Firstly, as FIG. 6 shows, let's assume that the elastic member 30 is mounted in the upper portion of the tubular portion 21 of the female terminal 20. In this state, the rod-shaped portion 11 of the male terminal 10 is inserted into the tubular portion 21 of the female terminal 20. The female terminal 20 in which the elastic member 30 is mounted is accommodated in a terminal accommodation compartment of the connector. Additionally, the male terminal 10 is also accommodated in a terminal accommodation compartment of a mating connector. Due to this, when when the connectors are fitted together, the rod shaped portion 11 of the male connector 10 is inserted into the cylindrical portion 21 of the female terminal 20.

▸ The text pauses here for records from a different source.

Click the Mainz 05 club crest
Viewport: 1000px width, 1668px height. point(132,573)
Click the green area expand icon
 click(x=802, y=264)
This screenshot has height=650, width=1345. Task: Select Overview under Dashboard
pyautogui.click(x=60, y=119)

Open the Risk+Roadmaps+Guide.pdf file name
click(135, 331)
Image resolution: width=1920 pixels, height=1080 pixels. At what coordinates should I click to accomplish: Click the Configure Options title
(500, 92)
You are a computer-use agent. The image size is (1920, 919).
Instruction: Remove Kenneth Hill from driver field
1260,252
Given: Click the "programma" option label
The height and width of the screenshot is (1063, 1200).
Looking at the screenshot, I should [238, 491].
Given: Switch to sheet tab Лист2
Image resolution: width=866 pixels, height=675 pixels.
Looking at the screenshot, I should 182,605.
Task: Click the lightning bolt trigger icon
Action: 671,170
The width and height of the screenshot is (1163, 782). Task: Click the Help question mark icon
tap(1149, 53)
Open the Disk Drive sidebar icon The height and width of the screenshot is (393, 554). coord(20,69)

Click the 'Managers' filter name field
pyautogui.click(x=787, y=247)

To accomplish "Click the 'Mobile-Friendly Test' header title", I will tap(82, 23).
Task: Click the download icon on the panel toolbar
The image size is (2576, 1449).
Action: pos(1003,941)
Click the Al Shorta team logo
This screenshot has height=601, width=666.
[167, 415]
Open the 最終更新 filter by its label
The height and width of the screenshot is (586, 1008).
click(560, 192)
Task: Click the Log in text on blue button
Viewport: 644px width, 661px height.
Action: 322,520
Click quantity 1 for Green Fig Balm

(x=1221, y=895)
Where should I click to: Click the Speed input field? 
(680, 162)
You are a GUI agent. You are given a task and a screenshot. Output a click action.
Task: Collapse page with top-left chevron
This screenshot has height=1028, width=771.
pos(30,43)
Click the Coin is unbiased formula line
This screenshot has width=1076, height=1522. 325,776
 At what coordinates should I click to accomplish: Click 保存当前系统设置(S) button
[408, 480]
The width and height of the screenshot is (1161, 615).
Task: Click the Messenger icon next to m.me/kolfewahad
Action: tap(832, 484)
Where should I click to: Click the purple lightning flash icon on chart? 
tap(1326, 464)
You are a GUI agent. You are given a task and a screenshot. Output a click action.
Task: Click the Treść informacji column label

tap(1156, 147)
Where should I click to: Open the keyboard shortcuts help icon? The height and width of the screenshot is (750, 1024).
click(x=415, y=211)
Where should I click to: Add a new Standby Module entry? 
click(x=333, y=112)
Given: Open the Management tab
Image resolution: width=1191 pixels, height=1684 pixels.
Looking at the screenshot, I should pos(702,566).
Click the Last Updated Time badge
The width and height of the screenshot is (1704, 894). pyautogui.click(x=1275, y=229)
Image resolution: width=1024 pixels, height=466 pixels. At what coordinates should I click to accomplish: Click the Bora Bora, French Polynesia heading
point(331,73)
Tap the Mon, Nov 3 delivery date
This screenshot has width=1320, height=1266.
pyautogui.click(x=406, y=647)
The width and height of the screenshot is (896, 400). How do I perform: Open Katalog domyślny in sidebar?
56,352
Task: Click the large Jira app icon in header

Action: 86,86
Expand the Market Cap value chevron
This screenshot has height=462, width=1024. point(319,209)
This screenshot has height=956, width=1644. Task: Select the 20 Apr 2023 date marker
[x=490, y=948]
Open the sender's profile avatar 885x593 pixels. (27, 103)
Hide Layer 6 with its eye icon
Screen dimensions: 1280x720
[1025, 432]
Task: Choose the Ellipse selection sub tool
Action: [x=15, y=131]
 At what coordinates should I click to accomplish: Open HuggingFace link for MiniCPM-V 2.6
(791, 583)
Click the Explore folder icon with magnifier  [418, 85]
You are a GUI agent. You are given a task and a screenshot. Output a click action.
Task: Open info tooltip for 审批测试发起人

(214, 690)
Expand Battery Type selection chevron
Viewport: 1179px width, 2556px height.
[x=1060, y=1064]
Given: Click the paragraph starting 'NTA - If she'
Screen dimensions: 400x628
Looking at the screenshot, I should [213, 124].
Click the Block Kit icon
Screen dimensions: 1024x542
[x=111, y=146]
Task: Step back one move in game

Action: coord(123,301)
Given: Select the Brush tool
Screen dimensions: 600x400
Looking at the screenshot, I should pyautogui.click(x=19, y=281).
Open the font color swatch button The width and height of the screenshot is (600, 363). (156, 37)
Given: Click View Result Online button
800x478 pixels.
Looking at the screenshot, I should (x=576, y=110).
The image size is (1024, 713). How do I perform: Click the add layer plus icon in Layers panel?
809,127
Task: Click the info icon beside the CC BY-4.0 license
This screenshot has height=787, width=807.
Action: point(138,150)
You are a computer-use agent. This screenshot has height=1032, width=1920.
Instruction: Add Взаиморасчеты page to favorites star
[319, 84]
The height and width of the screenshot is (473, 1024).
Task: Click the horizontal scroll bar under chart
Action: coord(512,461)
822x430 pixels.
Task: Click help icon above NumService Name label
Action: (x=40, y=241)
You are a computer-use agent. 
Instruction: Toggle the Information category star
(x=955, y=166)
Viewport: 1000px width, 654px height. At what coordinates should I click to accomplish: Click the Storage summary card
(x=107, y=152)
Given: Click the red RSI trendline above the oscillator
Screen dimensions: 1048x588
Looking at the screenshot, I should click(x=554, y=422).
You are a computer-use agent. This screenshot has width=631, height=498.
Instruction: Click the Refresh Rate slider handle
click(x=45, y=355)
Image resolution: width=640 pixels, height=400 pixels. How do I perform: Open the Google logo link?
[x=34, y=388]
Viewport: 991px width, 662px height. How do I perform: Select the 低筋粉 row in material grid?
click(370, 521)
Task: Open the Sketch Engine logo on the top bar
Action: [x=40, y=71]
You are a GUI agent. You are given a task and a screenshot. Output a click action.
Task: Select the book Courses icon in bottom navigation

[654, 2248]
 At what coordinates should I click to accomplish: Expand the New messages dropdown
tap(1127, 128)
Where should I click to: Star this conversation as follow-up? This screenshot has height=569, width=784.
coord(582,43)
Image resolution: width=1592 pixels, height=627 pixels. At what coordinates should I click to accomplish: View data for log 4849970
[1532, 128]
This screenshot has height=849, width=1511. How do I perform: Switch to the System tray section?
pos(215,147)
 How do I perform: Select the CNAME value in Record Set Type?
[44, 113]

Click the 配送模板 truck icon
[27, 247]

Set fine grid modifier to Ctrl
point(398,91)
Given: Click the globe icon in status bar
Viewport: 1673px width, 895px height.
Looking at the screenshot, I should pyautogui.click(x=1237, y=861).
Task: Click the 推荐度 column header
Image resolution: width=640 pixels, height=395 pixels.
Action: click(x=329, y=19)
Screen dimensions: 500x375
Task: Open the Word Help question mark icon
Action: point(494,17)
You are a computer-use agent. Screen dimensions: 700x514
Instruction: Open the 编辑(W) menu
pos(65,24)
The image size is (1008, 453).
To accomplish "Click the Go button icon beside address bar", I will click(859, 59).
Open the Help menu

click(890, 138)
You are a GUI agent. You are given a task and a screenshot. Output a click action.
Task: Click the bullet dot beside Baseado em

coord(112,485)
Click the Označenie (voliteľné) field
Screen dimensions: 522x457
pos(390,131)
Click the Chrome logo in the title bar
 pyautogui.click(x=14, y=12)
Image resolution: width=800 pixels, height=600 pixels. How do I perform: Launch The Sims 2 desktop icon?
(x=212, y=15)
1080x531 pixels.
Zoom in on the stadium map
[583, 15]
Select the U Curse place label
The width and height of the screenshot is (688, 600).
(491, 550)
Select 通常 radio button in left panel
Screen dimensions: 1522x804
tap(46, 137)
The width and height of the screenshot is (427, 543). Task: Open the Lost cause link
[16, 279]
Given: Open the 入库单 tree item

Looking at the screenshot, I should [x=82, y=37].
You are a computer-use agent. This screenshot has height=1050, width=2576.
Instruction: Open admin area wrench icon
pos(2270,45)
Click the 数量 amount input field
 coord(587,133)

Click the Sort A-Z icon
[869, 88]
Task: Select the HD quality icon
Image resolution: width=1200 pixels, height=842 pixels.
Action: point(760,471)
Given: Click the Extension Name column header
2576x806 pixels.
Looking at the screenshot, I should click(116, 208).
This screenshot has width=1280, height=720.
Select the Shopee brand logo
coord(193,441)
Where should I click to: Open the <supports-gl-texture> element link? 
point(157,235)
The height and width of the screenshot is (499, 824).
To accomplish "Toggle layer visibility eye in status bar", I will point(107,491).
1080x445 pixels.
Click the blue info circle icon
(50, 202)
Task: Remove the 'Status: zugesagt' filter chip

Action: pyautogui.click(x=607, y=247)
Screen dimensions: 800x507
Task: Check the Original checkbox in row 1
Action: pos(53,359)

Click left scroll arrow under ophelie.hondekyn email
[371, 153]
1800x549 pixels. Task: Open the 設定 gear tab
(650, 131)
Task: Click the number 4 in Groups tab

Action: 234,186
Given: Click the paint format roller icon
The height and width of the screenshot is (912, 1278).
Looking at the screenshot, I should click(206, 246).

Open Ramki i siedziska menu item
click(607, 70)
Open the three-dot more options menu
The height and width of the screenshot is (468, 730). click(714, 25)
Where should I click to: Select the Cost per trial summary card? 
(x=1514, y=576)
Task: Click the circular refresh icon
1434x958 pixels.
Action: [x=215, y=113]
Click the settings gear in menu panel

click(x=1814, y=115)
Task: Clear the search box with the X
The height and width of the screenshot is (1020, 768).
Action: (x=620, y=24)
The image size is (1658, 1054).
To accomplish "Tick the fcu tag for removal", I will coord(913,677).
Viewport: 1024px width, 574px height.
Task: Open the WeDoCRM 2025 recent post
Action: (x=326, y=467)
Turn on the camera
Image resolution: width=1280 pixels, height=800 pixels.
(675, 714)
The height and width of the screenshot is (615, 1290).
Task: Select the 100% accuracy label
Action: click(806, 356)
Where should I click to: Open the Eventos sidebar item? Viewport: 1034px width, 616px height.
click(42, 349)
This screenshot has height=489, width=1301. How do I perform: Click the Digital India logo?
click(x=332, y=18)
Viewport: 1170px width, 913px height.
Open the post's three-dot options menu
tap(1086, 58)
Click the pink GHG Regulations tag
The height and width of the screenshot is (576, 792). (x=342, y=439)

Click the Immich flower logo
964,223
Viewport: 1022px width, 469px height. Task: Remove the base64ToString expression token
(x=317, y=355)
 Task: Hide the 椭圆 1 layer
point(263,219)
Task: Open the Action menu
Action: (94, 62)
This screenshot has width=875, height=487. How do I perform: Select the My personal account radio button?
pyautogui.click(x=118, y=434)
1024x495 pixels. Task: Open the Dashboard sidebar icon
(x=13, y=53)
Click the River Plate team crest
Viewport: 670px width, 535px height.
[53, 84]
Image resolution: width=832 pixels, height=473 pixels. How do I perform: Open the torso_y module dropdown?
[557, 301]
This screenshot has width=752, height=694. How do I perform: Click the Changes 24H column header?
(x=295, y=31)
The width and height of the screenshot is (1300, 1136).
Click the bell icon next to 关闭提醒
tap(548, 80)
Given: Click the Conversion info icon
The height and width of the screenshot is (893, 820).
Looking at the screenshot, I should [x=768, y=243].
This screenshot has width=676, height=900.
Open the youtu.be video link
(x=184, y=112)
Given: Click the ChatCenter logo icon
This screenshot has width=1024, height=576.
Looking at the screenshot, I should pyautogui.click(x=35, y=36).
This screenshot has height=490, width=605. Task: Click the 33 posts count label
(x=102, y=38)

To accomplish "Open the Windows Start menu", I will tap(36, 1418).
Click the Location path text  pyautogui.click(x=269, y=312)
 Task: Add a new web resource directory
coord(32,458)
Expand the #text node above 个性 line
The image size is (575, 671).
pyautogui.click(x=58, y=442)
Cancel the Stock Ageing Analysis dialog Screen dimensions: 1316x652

When the male terminal 10 and the female terminal 20 are fitted together with the rod-shaped portion 11 inserted into the cylindrical portion 21, firstly, the rod-shaped portion 11 comes into contact with the projecting portion 21g. As this occurs, the rod-shaped portion 11 is spaced apart from the two distal end side indented portions 21a while riding on the projecting portion 21g as shown in FIG. 7. The rod-shaped portion 11 is biased downwards by the plurality of plate springs 33 of the elastic member 30. A biasing force applied by the plurality of plate springs 33 then (a resultant force of the plurality of plate springs 33) is denoted by F1.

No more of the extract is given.